昭和天皇の靖国神社にA級戦犯が合祀されたことについての発言メモが報道されたこともあり、小泉首相が8月15日に靖国神社に参拝するかどうかに内外の注目が集まっている。私は第2次大戦中、海軍民生部の要員として西部ニューギニアにいた。中国戦線から転用され急遽この島に投入された日本軍は、上陸と同時に補給路を断たれ、ほとんどの兵士がジャングルの中で飢え死にした。戦後、祖国に生還できたものは1割そこそこにすぎない。だが、このような惨状は私の任地だけではない。ガダルカナル島攻防戦以来、最も拙劣といわれる兵力の逐次投入が繰り返された結果、兵士たちはジャングルを右往左往し、行き倒れて死んだ。太平洋戦争全体の戦死者の最大多数は、餓死なのである。

遺族にとって、最愛の肉親が野垂れ死にしたとは思いたくない。それは人情なのである。誰も非難できない。しかし野垂れ死にした兵士を「英霊」と呼び、「御遺徳を顕彰する」との靖国神社の社是には見逃すことのできない、戦争美化の作為と欺瞞がある。首相も、人間としての素朴な情念のおもむくままに正しいと思って靖国参拝を行ってきたに違いない。その心情は多くの国民、とりわけ遺族たちの心の琴線に触れるものがある。だがそこからは、あれだけの兵士を無意味な死に追いやった戦争発起と戦争指導上の責任の所在は浮かび上がってこない。「英霊」という語感の中に見事に雲散霧消してしまっている。兵士たちはずさんきわまりない作戦を強いた軍中枢部を恨んで、息を引き取った。その遺骨の多くはいまだに密林に埋もれたままになっている。私たちがありったけの涙を注がねばならないのは、そのような無駄な死に対してではないか。
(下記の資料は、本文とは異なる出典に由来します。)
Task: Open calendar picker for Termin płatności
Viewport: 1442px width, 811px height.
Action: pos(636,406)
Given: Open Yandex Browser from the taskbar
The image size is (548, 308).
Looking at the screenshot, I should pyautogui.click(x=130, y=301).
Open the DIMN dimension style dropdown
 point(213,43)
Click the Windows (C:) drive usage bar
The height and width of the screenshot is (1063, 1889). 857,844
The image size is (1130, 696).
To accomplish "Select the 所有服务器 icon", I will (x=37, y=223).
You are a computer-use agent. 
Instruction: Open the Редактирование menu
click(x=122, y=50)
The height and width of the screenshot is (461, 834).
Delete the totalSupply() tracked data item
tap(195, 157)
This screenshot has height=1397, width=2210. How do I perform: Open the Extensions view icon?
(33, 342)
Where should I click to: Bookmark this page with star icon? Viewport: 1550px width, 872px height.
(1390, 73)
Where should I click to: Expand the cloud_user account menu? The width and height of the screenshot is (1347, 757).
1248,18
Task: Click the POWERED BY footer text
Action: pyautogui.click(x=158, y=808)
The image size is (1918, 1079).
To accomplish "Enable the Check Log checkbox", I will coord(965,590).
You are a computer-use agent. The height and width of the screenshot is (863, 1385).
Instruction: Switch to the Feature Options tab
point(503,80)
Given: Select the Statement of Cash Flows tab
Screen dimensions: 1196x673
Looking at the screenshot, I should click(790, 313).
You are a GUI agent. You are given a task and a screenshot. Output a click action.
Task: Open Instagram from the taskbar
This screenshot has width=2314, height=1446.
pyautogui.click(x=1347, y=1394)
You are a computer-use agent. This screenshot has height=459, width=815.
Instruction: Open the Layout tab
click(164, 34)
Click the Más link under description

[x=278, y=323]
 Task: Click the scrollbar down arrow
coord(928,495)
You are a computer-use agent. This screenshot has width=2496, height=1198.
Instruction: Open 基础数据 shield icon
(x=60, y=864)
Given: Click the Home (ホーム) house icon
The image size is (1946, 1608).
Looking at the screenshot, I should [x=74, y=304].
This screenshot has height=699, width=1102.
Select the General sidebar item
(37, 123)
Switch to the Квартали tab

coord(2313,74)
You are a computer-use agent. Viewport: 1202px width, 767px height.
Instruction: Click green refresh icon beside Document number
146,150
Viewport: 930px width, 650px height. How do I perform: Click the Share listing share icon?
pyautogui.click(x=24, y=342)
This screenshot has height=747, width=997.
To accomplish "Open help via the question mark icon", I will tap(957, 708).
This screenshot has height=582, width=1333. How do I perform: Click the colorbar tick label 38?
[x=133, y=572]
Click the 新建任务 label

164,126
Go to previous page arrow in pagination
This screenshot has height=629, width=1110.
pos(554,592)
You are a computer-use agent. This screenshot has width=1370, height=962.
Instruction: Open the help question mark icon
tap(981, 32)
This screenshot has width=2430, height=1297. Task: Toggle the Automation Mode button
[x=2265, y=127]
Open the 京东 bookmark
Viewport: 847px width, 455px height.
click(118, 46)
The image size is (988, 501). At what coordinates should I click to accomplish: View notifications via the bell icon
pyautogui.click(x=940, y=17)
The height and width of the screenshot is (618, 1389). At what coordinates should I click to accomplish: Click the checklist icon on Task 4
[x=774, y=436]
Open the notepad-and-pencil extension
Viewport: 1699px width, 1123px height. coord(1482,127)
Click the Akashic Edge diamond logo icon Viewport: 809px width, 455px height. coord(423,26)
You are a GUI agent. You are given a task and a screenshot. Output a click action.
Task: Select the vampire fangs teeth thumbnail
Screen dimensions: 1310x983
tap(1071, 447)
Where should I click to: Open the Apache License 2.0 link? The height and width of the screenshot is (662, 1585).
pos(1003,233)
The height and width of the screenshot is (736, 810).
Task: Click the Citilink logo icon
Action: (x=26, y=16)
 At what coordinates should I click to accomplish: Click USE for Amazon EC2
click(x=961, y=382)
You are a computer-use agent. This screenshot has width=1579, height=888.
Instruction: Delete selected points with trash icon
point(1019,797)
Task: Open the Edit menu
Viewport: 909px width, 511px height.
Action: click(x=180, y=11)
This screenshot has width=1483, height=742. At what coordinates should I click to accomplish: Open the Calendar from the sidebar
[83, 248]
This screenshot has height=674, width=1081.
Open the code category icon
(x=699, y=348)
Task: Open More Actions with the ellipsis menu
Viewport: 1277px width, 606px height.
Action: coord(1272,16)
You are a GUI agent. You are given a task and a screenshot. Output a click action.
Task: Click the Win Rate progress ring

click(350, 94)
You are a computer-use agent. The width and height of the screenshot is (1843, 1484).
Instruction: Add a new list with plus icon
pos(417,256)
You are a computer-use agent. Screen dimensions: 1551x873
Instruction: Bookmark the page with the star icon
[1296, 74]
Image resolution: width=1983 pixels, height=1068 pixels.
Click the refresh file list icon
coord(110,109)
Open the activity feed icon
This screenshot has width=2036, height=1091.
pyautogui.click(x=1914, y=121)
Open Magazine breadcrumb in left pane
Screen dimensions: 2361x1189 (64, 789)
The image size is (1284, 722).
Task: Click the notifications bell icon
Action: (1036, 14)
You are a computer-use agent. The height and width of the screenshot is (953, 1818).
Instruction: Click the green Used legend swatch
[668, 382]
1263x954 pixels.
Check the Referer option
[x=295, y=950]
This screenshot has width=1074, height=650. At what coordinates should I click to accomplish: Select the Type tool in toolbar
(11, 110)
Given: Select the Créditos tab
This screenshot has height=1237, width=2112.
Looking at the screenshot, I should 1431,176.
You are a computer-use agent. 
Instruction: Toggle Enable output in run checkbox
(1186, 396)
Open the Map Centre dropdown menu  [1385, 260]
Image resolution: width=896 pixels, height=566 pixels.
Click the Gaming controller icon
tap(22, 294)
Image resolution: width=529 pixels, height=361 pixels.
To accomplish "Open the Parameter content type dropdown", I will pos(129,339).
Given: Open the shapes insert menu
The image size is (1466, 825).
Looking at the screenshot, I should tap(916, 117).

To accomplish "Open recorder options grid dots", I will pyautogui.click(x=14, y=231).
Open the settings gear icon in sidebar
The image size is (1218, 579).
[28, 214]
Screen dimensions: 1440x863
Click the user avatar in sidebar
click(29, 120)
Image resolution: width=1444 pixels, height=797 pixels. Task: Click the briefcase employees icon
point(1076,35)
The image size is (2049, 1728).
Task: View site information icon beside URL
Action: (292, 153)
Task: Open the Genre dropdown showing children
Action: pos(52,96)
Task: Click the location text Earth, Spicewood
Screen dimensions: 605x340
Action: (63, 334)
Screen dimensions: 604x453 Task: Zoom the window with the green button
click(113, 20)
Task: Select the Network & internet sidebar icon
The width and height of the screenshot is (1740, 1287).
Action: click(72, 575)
戦後の日本は冷戦構造の激化と、軍事的・政治的立場の変化に伴って、経済成長を偏重し、おぞましい歴史の暗部に目をふさいできた。おそるべき精神的怠惰さと言わねばならない。その象徴的存在として靖国神社があるのではないか。その事実をなおざりにして、他国の非難に応え、A級戦犯を分祀するとか、別の場所に斎場をもうけるとかは、本質的な問題解決にならないし、正しい政治選択の道でもない。それは双方に、不毛なナショナリズムをかきたてるだけである。多少の時間がかかっても、私たちがうちなる問題として問いただしていかなければならないのは、戦後なおざりにしてきた近現代史の徹底的な検証と、それに基づく国家、民族の根源的なありようである。いま、小泉首相をはじめ与野党の政治家諸氏に望むのは、そのことを国民に真っ正面から問いかけ、騒然とした議論を巻き起こす英知と勇気である。そこからしか、靖国神社問題の真の解決と、今後の日本の新しい展望は生まれてこない。